1\. When ranking threaded comments, often times a low-ranked comment attached
to a high-ranked comment will be read before a more highly ranked top-posted
comment.

2\. Two diverging branches of the tree can result in the same discussion
occurring at two different points in the thread.

3\. It's very easy for niche discussions to become the focal point of the
conversation, which, while good for discussion, detracts from the subject
matter.

I don't think any threaded discussion system has solved all of these -
Slashdot has its threshold filters, reddit compresses large threads with a
similar threshold, HN is more simple but I find the text dimming effect to be
valuable. Facebook doesn't really need to be concerned with these things as
much, because the discussions are usually more personal and shorter. Stack
Exchange is obviously an outlier here, but I feel that if its mods weren't so
jackbooted it would have devolved into a similar discussion system long ago.

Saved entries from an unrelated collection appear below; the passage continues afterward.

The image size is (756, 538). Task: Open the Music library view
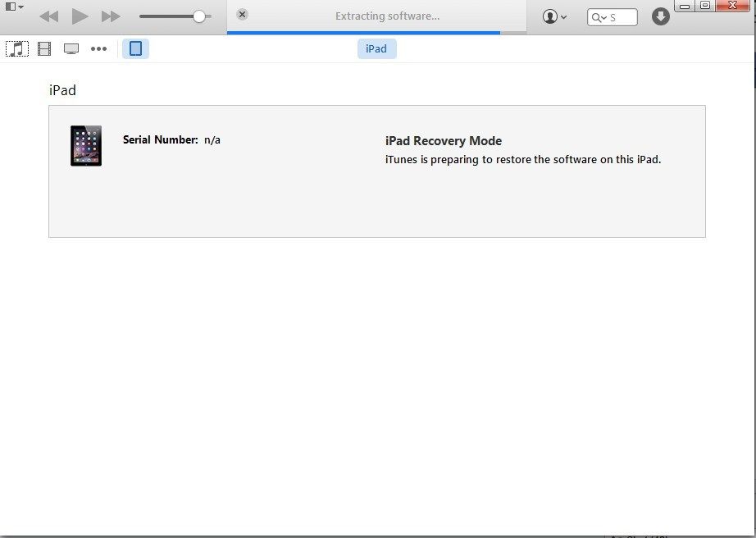[x=16, y=49]
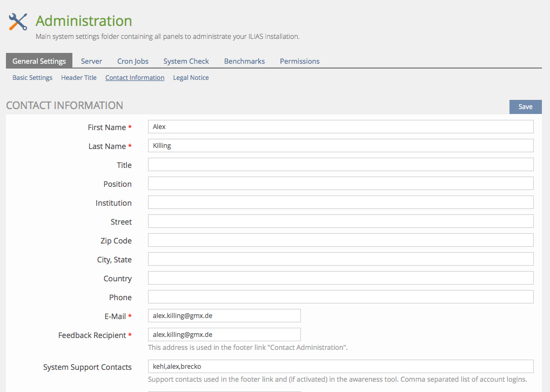Select the General Settings tab
This screenshot has width=550, height=392.
[x=39, y=61]
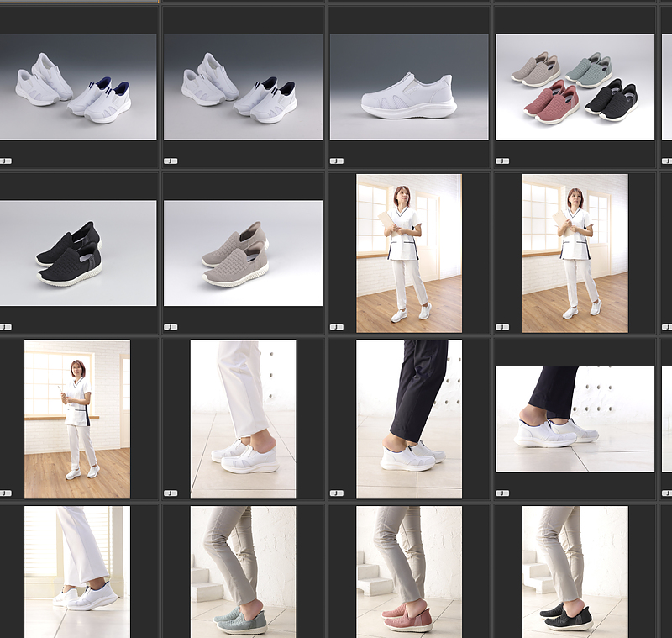Select the white pants walking by window thumbnail
The image size is (672, 638).
pyautogui.click(x=77, y=572)
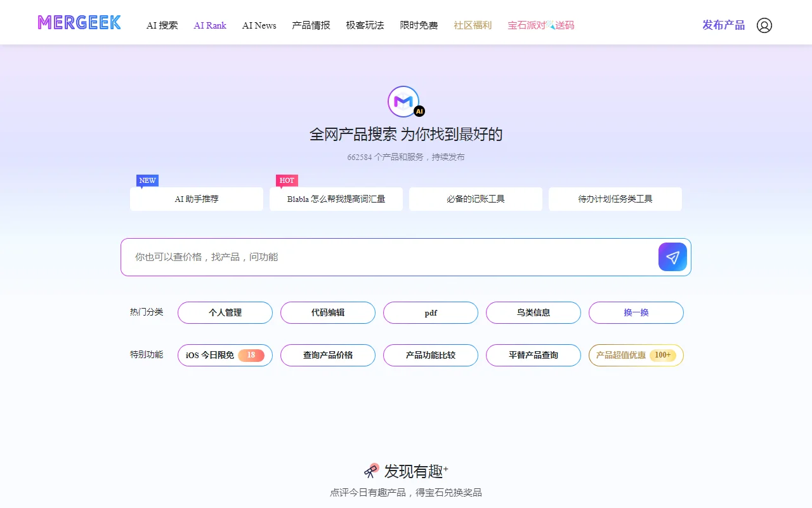The width and height of the screenshot is (812, 508).
Task: Refresh categories with 换一换
Action: [636, 312]
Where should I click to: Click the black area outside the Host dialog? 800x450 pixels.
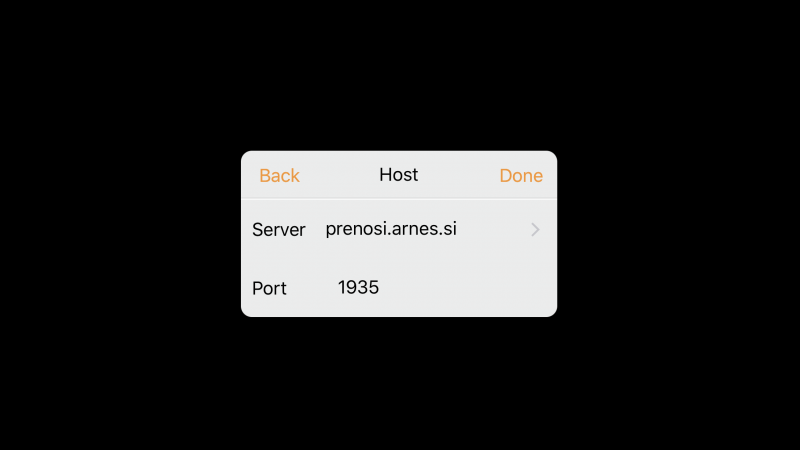pyautogui.click(x=399, y=77)
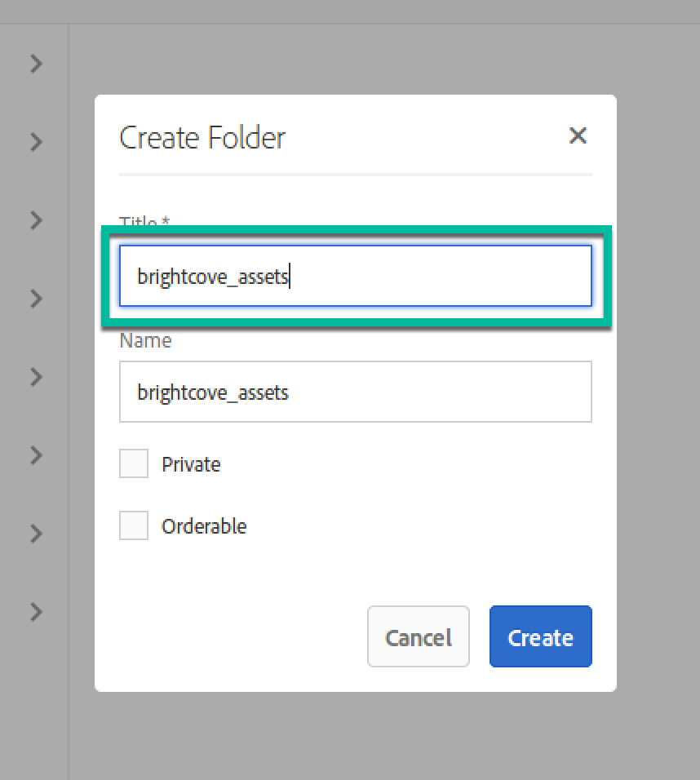This screenshot has height=780, width=700.
Task: Click the Name input field
Action: click(355, 392)
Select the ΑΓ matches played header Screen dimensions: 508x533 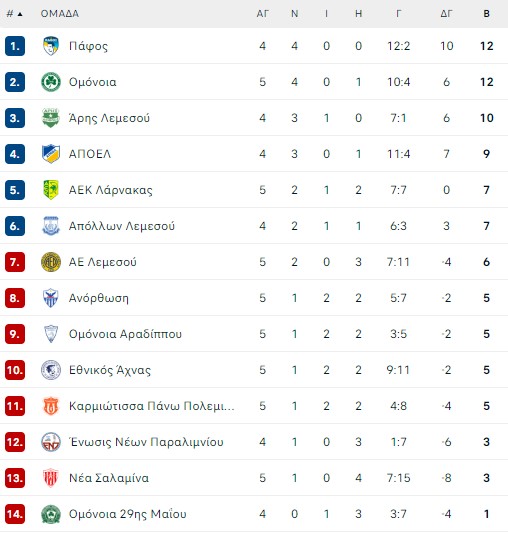(x=263, y=14)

I think the biggest problem with our current discussion systems is that they
are inefficient. Sometimes experts will avoid a conversation because they
can't quickly and easily reply on all points. Multiple conversations can
happen on the same topic (or in the case of the news sites mentioned, across
different posts entirely). People get karma for being snarky but that's
different than the karma given for being wise, being analytical, or doing the
legwork (finding references, etc) so that others don't have to.

If you then consider the extreme - a contextual tag-based karma system with
threads combined based on their subject matter, you quickly realize that no
one will do anything with that because it's too complex.

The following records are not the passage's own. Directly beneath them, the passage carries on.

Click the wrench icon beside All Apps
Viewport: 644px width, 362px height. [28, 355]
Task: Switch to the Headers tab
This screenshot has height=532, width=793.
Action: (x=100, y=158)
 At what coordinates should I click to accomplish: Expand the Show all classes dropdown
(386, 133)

What we need is curated discussion - not the Steve Jobs kind, but rather the
kind you get when you go to a dinner party and the host introduces you to
someone that you really wish you had met years ago. Unfortunately, that kind
of discussion can only happen currently in more intimate settings, or, in the
case of a site like reddit, if we have limited AIs that can actually determine
the context and sentiment of a discussion, and alter the structure of the
thread tree based on that.

Unfortunately, you're never going to get something like that in an ad-driven
Internet.

------
guygurari
One piece of evidence that flat discussions don't work well at all: on general
news sites which have numbered flat comments, I often see comments that start
with 'reply to number 4...'. Users are actively trying to make up for the lack
of threads. Of course, such discussions quickly become unreadable.

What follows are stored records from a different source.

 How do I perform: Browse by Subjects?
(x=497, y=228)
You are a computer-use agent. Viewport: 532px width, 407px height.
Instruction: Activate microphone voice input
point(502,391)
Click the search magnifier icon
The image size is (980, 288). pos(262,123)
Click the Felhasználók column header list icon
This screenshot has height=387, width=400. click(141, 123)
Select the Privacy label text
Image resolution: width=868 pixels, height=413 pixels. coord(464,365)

The article points out some valid criticisms of threaded discussions (like
excessive indentation), while ignoring the giant mess that flat discussions
tend to become. The funny thing is that it's a false dichotomy. Even the
article mentions the possibility of having just one level of reply, and yet in
the last sentence it just reverts to 'Always favor simple, flat discussions
instead.'

------
purplelobster
I remember what it used to be like on random forums across the internet, and
it wasn't pretty. The fact that discussions on reddit can still be easy enough
to follow in spite of the tens of millions of visitors, and thousands of
comments speaks more for how good the system actually is. Living before
threaded comments like HN and reddit was like living in the stone age. Every
system has it's flaws of course, as mentioned in the article.

------
dools
You know the model I wish web discussion would follow? Interleaved email
replies. Text only, interleaved email replies is the ideal format for multi-
person discussion and it's been around forever. Too bad everyone is trying to
figure out a way to fix email, instead of learning how to use it properly and
taking those lessons into almost every other ,odel for discussion.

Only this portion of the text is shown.